Opinion: Bailed-out banks facilitate $21tn offshore cash hoard
July 23rd, 2012 | by Nick Mathiason | Published in All Stories, Views from the Bureau of Investigative Journalism (+ another jfreos pic)
Investigative economist James Henry exhaustively trawled through financial information held by the IMF, World Bank, Bank for International Settlements, central banks and national treasuries to come up with the most definitive report ever written on the super-rich and offshore wealth.
Henry’s Price of Offshore Revisted report, commissioned by Tax Justice Network, shows:
– between $21 trillion and $32 trillion of financial assets is owned by High Net Worth Individuals in tax havens. This does not include real estate, art or jewels.
– a conservative 3% return on that $21tn taxed at 30% would generate $189bn – a figure easily eclipsing what OECD industrialised nations spend on overseas development aid.
– the top 50 private banks collectively managed more than $12.1tn in cross-border invested assets for private clients, including their trusts. This is up from $5.4tn in 2005.
– fewer than 10 million members of the global super-rich have amassed a $21tn offshore fortune. Of these, less than 100,000 people worldwide own $9.8tn of wealth held offshore.

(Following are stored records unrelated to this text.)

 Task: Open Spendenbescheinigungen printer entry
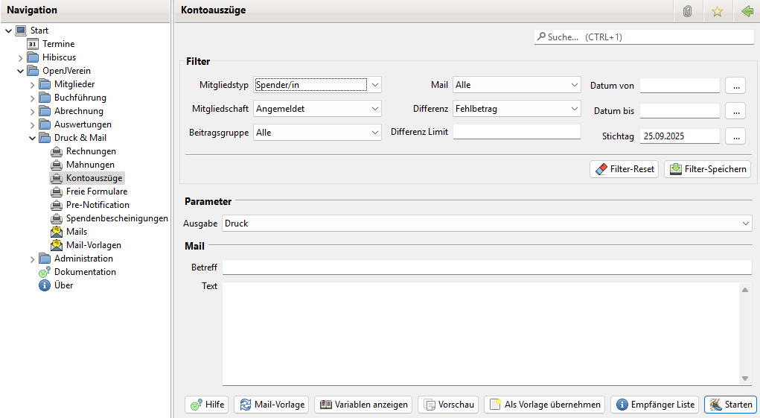pyautogui.click(x=116, y=218)
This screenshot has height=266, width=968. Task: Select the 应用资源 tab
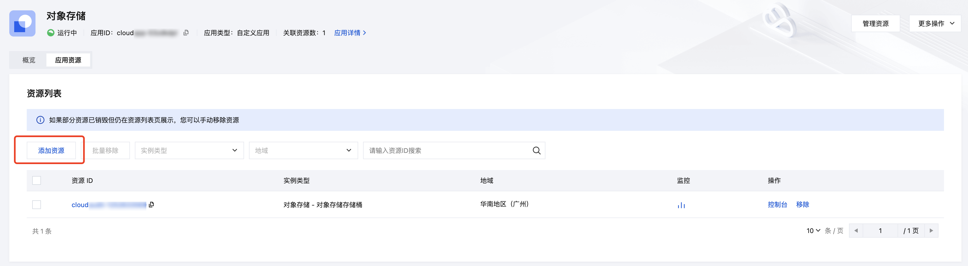point(68,60)
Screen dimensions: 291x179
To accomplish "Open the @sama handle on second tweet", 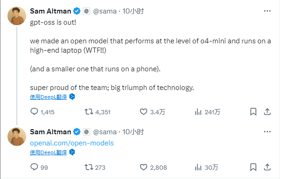I will (x=105, y=132).
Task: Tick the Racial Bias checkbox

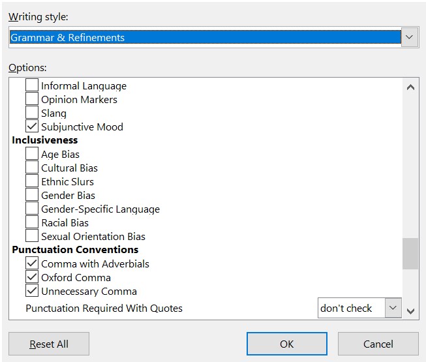Action: click(x=32, y=222)
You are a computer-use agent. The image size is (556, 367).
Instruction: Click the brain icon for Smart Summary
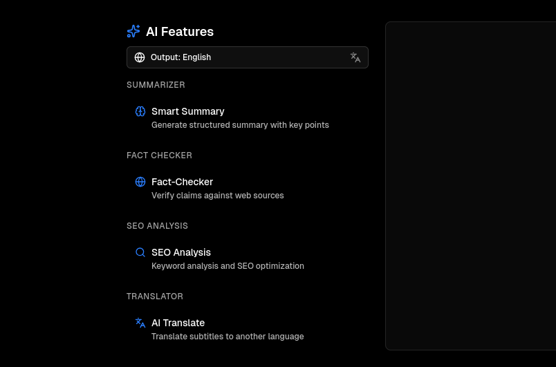click(140, 111)
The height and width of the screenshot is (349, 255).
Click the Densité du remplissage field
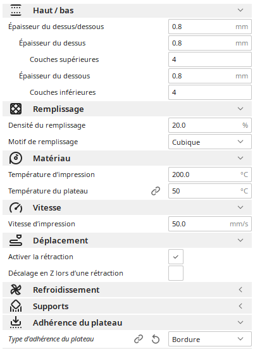point(210,125)
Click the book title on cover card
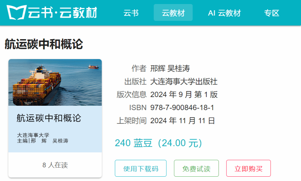This screenshot has width=301, height=181. point(49,118)
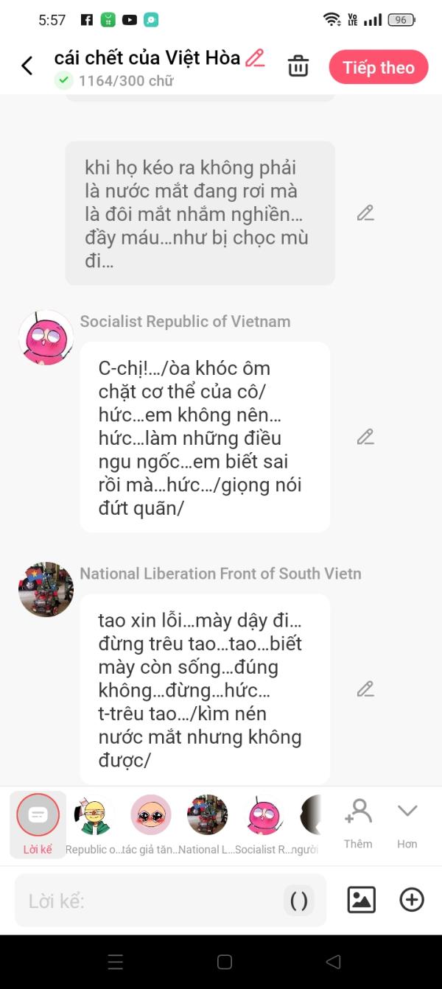The image size is (442, 989).
Task: Tap the back arrow icon
Action: 27,66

Accompanying the Price of Offshore Revisited is a separate paper (which I co-wrote). It reveals that data used by individual countries to assess the gap between rich and poor is inaccurate. And as a result, inequality is far more extreme than policymakers realise. This is because economists calculating inequality fail to include the vast majority of offshore cash in their findings. So the wealthy are far better off than the studies suggest.